In [1]:
import pyspark
from pyspark.sql import SparkSession

import pandas as pd

In [2]:
from pyspark.sql import types
from pyspark.sql import functions as F

In [3]:
spark = SparkSession.builder \
        .master("local[*]") \
        .appName('test') \
        .getOrCreate()

spark_df = spark.read \
            .format('csv') \
            .option('header', 'true') \
            .option('inferSchema','true') \
            .load("../../1_ingestion/data/dataframe.csv")  # just writing for reference, add your own absolute path

In [4]:
spark_df.printSchema()

root
 |-- CRASH DATE: string (nullable = true)
 |-- CRASH TIME: string (nullable = true)
 |-- BOROUGH: string (nullable = true)
 |-- ZIP CODE: string (nullable = true)
 |-- LATITUDE: double (nullable = true)
 |-- LONGITUDE: double (nullable = true)
 |-- LOCATION: string (nullable = true)
 |-- ON STREET NAME: string (nullable = true)
 |-- CROSS STREET NAME: string (nullable = true)
 |-- OFF STREET NAME: string (nullable = true)
 |-- NUMBER OF PERSONS INJURED: string (nullable = true)
 |-- NUMBER OF PERSONS KILLED: integer (nullable = true)
 |-- NUMBER OF PEDESTRIANS INJURED: integer (nullable = true)
 |-- NUMBER OF PEDESTRIANS KILLED: integer (nullable = true)
 |-- NUMBER OF CYCLIST INJURED: integer (nullable = true)
 |-- NUMBER OF CYCLIST KILLED: string (nullable = true)
 |-- NUMBER OF MOTORIST INJURED: string (nullable = true)
 |-- NUMBER OF MOTORIST KILLED: integer (nullable = true)
 |-- CONTRIBUTING FACTOR VEHICLE 1: string (nullable = true)
 |-- CONTRIBUTING FACTOR VEHICLE 2: strin

In [5]:
columns_to_drop = ['LATITUDE','LONGITUDE','LOCATION','CROSS STREET NAME','OFF STREET NAME','CONTRIBUTING FACTOR VEHICLE 2','CONTRIBUTING FACTOR VEHICLE 3','CONTRIBUTING FACTOR VEHICLE 4','CONTRIBUTING FACTOR VEHICLE 5','VEHICLE TYPE CODE 2','VEHICLE TYPE CODE 3','VEHICLE TYPE CODE 4','VEHICLE TYPE CODE 5']

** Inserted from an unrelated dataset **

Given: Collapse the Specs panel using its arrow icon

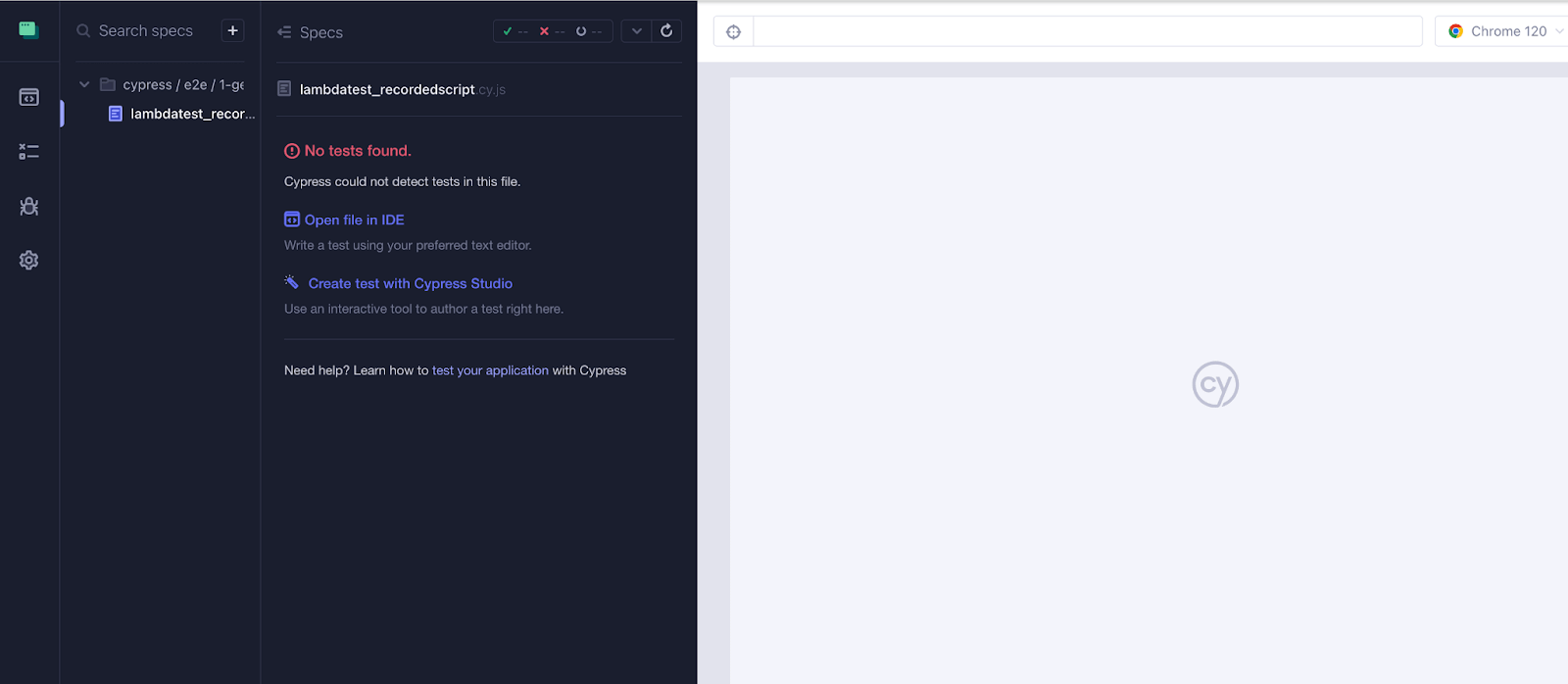Looking at the screenshot, I should [x=284, y=32].
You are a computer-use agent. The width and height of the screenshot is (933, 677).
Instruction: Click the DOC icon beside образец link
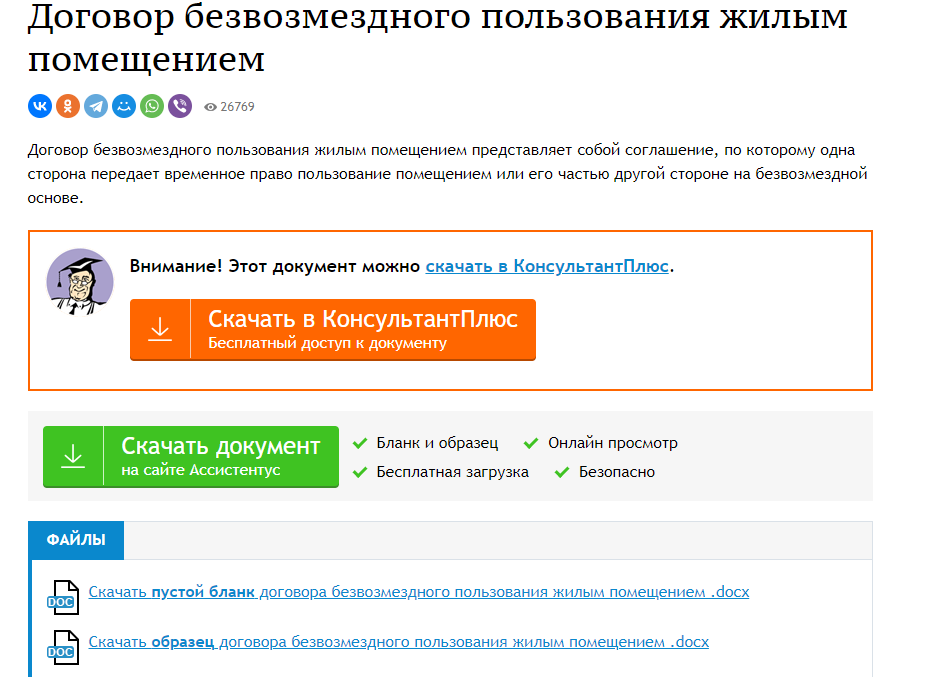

spark_df = spark_df.drop(*columns_to_drop)

In [6]:
spark_df.show()

+----------+----------+---------+--------+--------------------+-------------------------+------------------------+-----------------------------+----------------------------+-------------------------+------------------------+--------------------------+-------------------------+-----------------------------+------------+--------------------+
|CRASH DATE|CRASH TIME|  BOROUGH|ZIP CODE|      ON STREET NAME|NUMBER OF PERSONS INJURED|NUMBER OF PERSONS KILLED|NUMBER OF PEDESTRIANS INJURED|NUMBER OF PEDESTRIANS KILLED|NUMBER OF CYCLIST INJURED|NUMBER OF CYCLIST KILLED|NUMBER OF MOTORIST INJURED|NUMBER OF MOTORIST KILLED|CONTRIBUTING FACTOR VEHICLE 1|COLLISION_ID| VEHICLE TYPE CODE 1|
+----------+----------+---------+--------+--------------------+-------------------------+------------------------+-----------------------------+----------------------------+-------------------------+------------------------+--------------------------+-------------------------+-----------------------------+---------

In [7]:
spark_df.count()

2076253

In [8]:
spark_df.columns

['CRASH DATE',
 'CRASH TIME',
 'BOROUGH',
 'ZIP CODE',
 'ON STREET NAME',
 'NUMBER OF PERSONS INJURED',
 'NUMBER OF PERSONS KILLED',
 'NUMBER OF PEDESTRIANS INJURED',
 'NUMBER OF PEDESTRIANS KILLED',
 'NUMBER OF CYCLIST INJURED',
 'NUMBER OF CYCLIST KILLED',
 'NUMBER OF MOTORIST INJURED',
 'NUMBER OF MOTORIST KILLED',
 'CONTRIBUTING FACTOR VEHICLE 1',
 'COLLISION_ID',
 'VEHICLE TYPE CODE 1']

In [9]:
BUCKET = 'raw-bucket-911'
FILE_NAME = 'proccessed_collisions'
OUTPUT_PATH = "C:/Users/adity/Downloads/dataframe"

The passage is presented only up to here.